Directions ▸
Drop the pictures from the entries below, then reproduce the rest exactly.

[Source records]
_____
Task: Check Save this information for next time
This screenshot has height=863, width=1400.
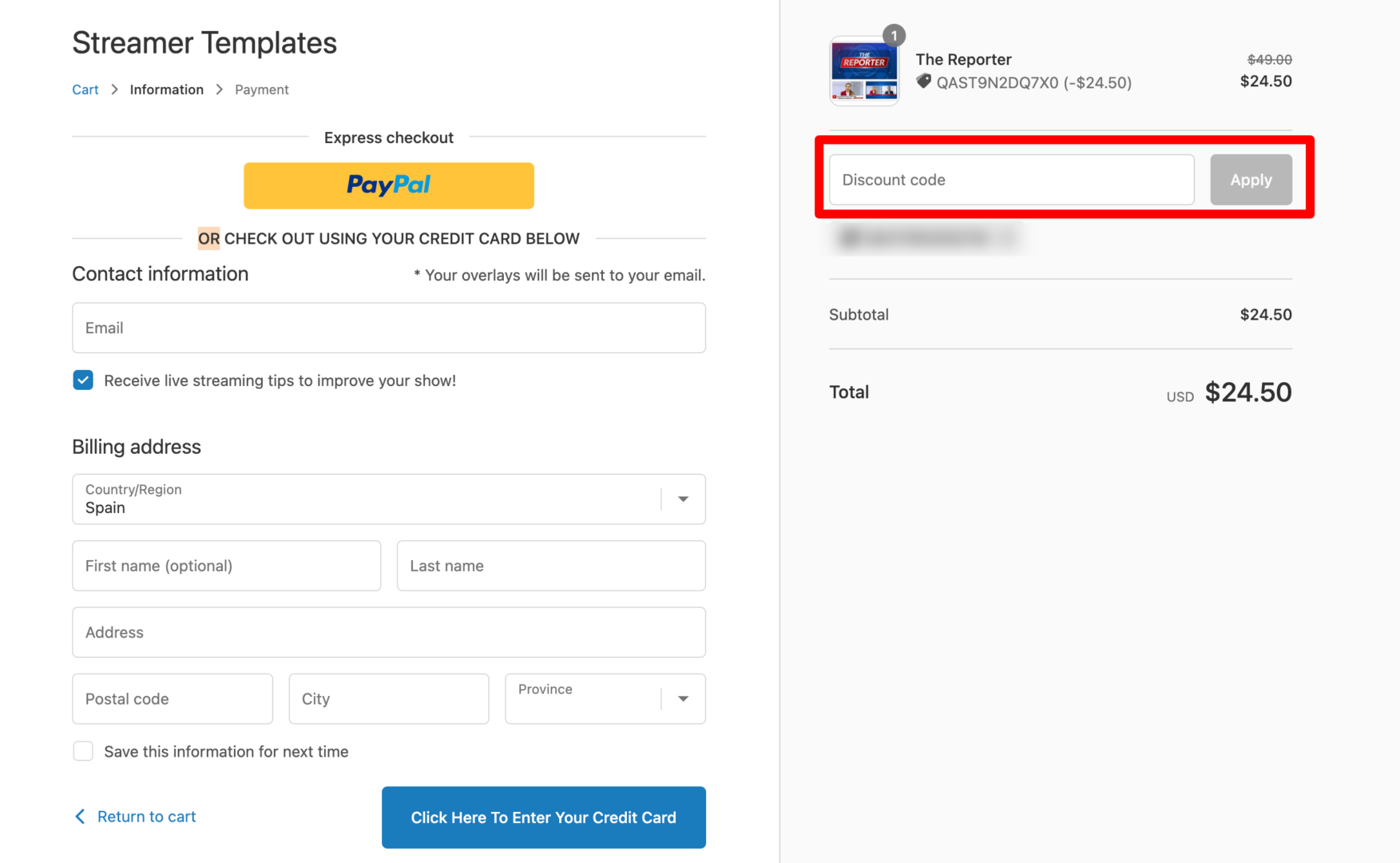Action: pyautogui.click(x=83, y=751)
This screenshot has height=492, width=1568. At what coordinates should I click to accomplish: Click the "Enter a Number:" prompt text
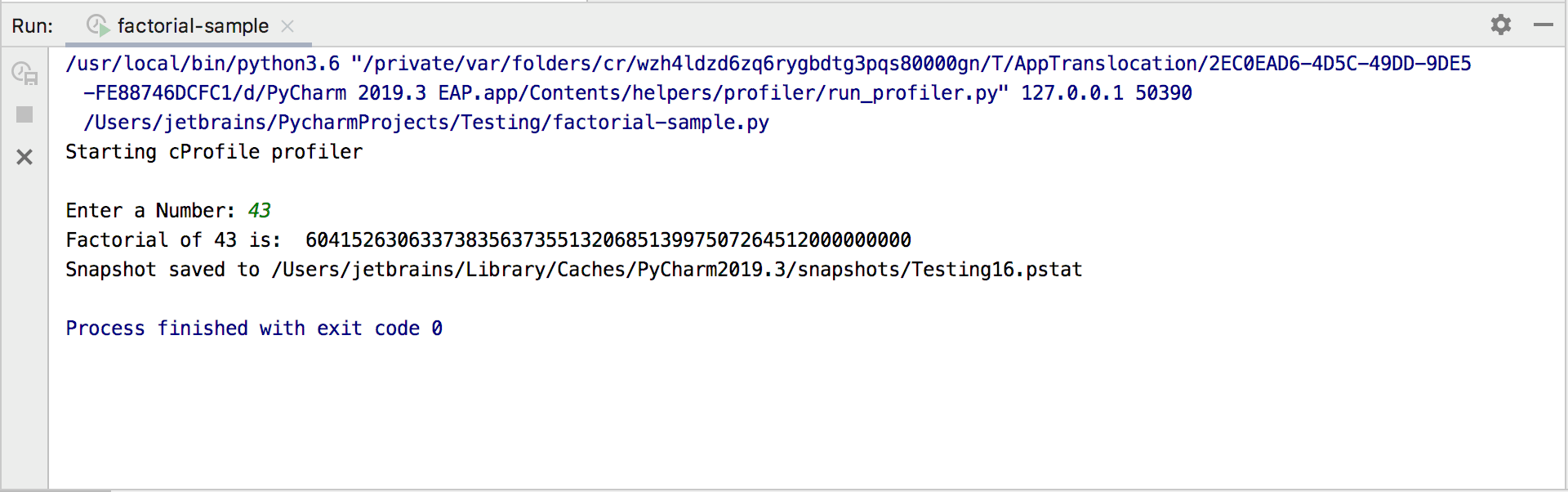pyautogui.click(x=150, y=211)
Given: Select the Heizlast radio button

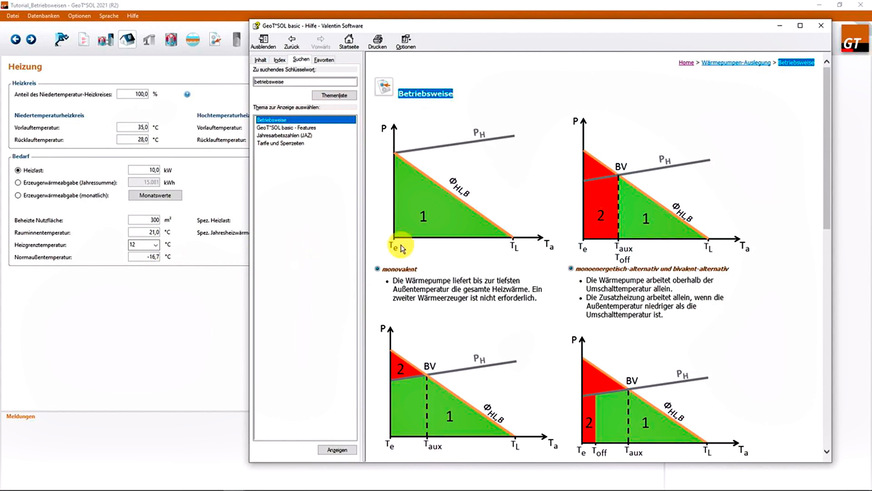Looking at the screenshot, I should pyautogui.click(x=18, y=171).
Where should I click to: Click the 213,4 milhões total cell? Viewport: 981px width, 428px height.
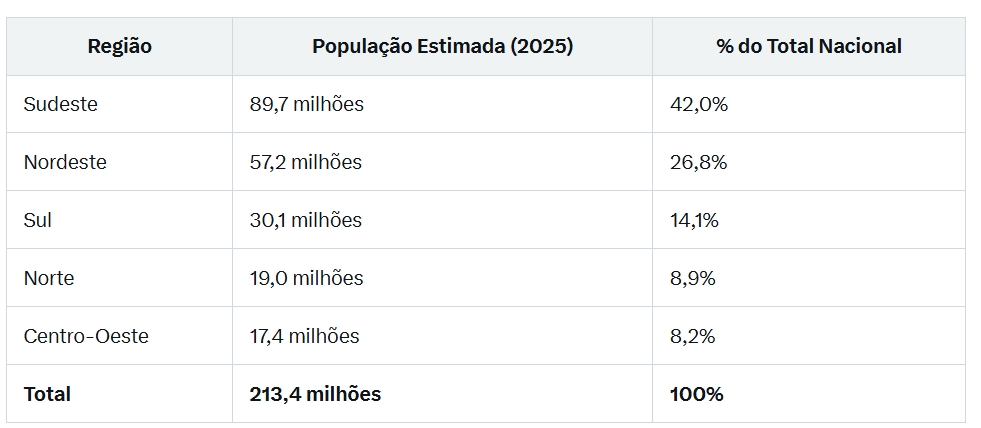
_____
Answer box ▸
Task: Check Save this information for next time
This screenshot has height=863, width=1400.
Action: pyautogui.click(x=83, y=751)
This screenshot has height=492, width=1568. At what coordinates should I click to accomplish: Click the "Enter a Number:" prompt text
pyautogui.click(x=150, y=211)
Given: Select the Heizlast radio button

Looking at the screenshot, I should pyautogui.click(x=18, y=171).
Where should I click to: Click the 213,4 milhões total cell? Viewport: 981px width, 428px height.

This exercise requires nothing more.